Pure iii-sdk worker for json-render UI generation — JSONL patch streaming, caching, rate limiting, and validation. No standalone HTTP server; all endpoints are iii functions with HTTP triggers served by the iii engine.
Browser ──POST──> iii-engine (:3111) ──> spec-forge worker (Rust) ──> Claude API
│ │
│ JSONL patches (RFC 6902)
│ │
Browser <──WebSocket── iii Channel (:49134) <─────┘
│
└──> Progressive render (each patch = 1 component)
json-render calls the LLM on every request. No caching, no streaming, no rate limiting. API key exposed to client.
spec-forge is a pure iii-sdk worker that streams JSONL patches (RFC 6902) through iii Channels — each patch arrives at the browser via WebSocket the moment Claude generates it, so the UI fills in progressively.
● ● ● ● ●
Using the information:
(1) From the spec-forge overview:
(a) Which port does the iii-engine receive POST requests on?
(b) Which RFC do the JSONL patches follow?
(c) In the progressive render, what does each patch correspond to?
(2) Continue the spec-forge overview after its last sentence, in the same technical voice.

Dataset records:
● ● ● ● ●
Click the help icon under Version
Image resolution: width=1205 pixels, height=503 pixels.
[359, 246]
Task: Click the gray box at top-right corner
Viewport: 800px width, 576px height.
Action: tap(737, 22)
● ● ● ● ●
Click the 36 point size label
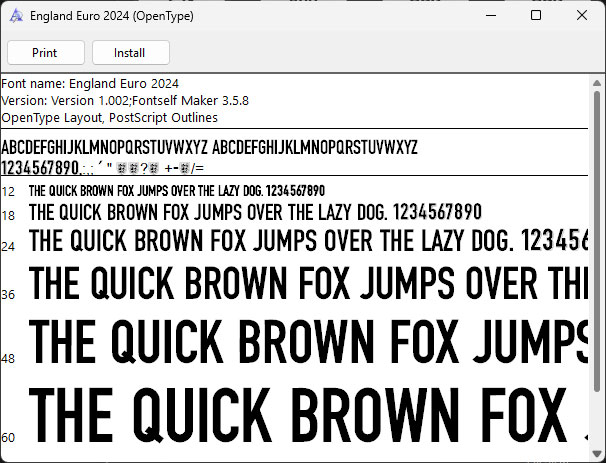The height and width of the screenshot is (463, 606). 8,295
● ● ● ● ●
Outputs in order:
(1)
(a) 3111
(b) RFC 6902
(c) One component

(2)
| json-render | spec-forge + iii | |
|---|---|---|
| Architecture | Client-side LLM calls | iii worker with HTTP triggers |
| Output format | Full JSON response | JSONL patches (RFC 6902) |
| Streaming | Vercel AI SDK streamText |
iii Channels (WebSocket) |
| First paint | After full LLM response | After first patch (~200ms) |
| Cache | None | SHA-256 exact + TF-IDF semantic |
| Repeat request | 3-5s LLM call | 0ms cached |
| Rate limiting | None | Token bucket + concurrency semaphore |
| API key | Client-side | Server-side only |
| Observability | None | OpenTelemetry (built-in via iii) |
All numbers measured on Apple M-series. Reproduce: ./bench/run.sh
Both frameworks running the same operations in Node.js — no language advantage, pure algorithm comparison:
| Operation | json-render | spec-forge | Winner | Speedup |
|---|---|---|---|---|
| JSONL 3 patches (bulk) | 4.83 µs | 3.13 µs | spec-forge | 1.5x |
| JSONL 9 patches (chunked) | 16.77 µs | 10.11 µs | spec-forge | 1.7x |
| Prompt build (minimal) | 3.02 µs | 1.42 µs | spec-forge | 2.1x |
| Prompt build (dashboard) | 6.10 µs | 3.48 µs | spec-forge | 1.8x |
| Pipeline 9 elements | 15.90 µs | 11.94 µs | spec-forge | 1.3x |
| Validate 50 elements | 9.77 µs | 9.82 µs | tie | 1.0x |
| Parse 500 elements | 328 µs | 326 µs | tie | 1.0x |
spec-forge's JSONL parser is leaner — no dedup Set, no object spread on every batch. json-render's createSpecStreamCompiler buffers text, deduplicates lines, and copies the result object on every patch.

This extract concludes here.